Background: Serious adverse events have been associated with androgen deprivation therapy (adt) for prostate cancer (pca), but few studies address the costs of those events.
Methods: All pca patients (ICD-9-CM 185) in Ontario who started 90 days or more of adt or had orchiectomy at the age of 66 or older during 1995-2005 (n = 26,809) were identified using the Ontario Cancer Registry and drug and hospital data. Diagnosis dates of adverse events-myocardial infarction, acute coronary syndrome, congestive heart failure, stroke, deep vein thrombosis or pulmonary embolism, any diabetes, and fracture or osteoporosis-before and after adt initiation were determined from administrative data. We excluded patients with the same diagnosis before and after adt, and we allocated each patient's time from adt initiation to death or December 31, 2007, into health states: adt (no adverse event), adt-ae (specified single adverse event), Multiple (>1 event), and Final (≤180 days before death). We used methods for Canadian health administrative data to estimate annual total health care costs during each state, and we examined monthly trends.

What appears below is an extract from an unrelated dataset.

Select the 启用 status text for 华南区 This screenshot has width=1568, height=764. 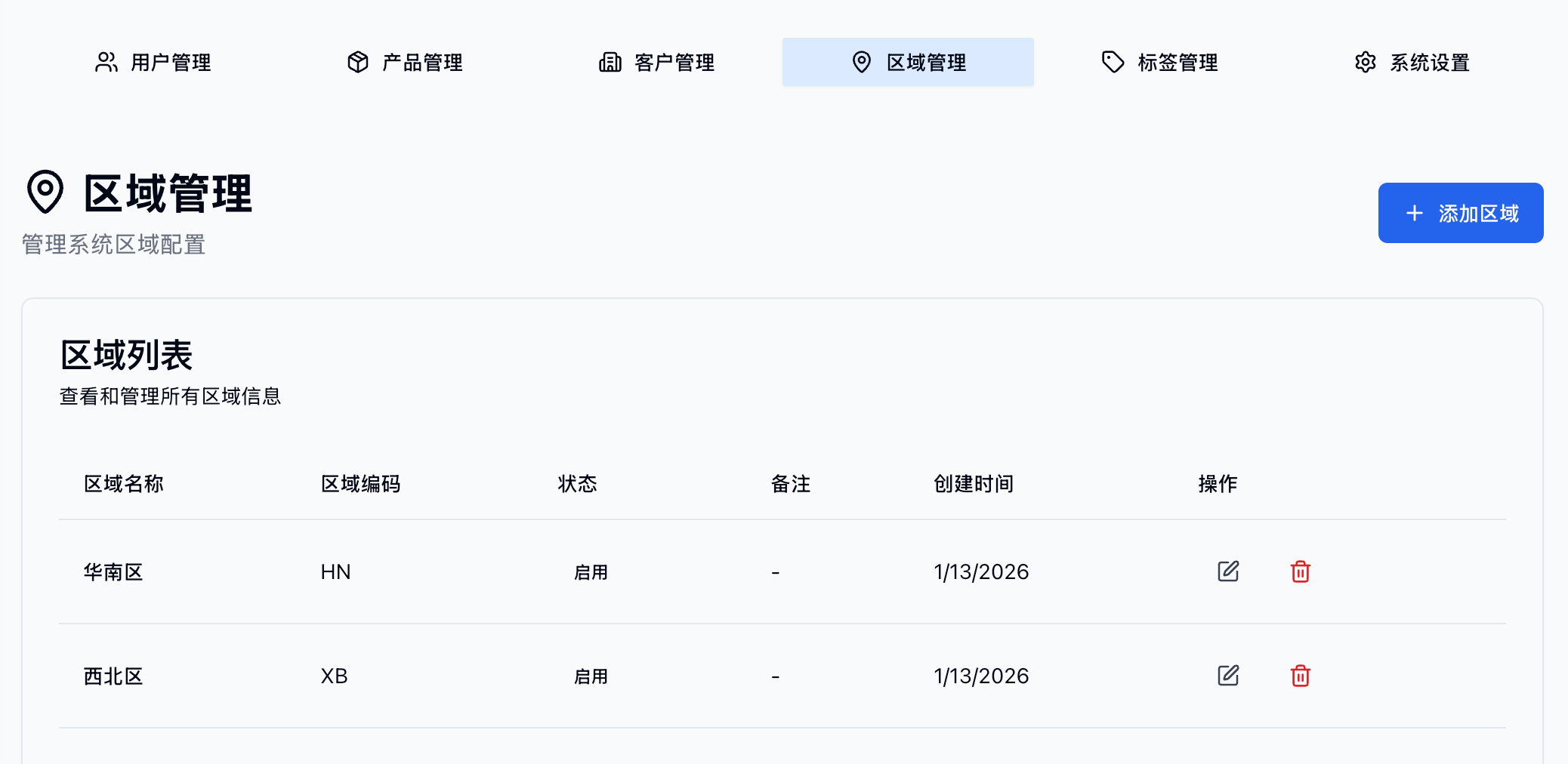point(590,572)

Results: Approximately 50% of 21,811 patients with no pre-adt adverse event developed 1 or more events after adt. The costliest adverse event state was stroke ($26,432/year). Multiple was the most frequent (n = 2,336) and the second most costly health state ($24,374/year). Costs were highest in the first month after diagnosis (from $1,714 for diabetes to $14,068 for myocardial infarction). Costs declined within 18 months, ranging from $784 per 30 days (diabetes) to $1,852 per 30 days (stroke). Adverse events increased the costs of adt by 100% to 265%.
Conclusions: The economic burden of adverse events is relevant to programs and policies from clinic to government, and that burden merits consideration in the risks and benefits of adt.
Keywords: Prostatic neoplasms; adverse events; androgen deprivation therapy; cost analysis; costs.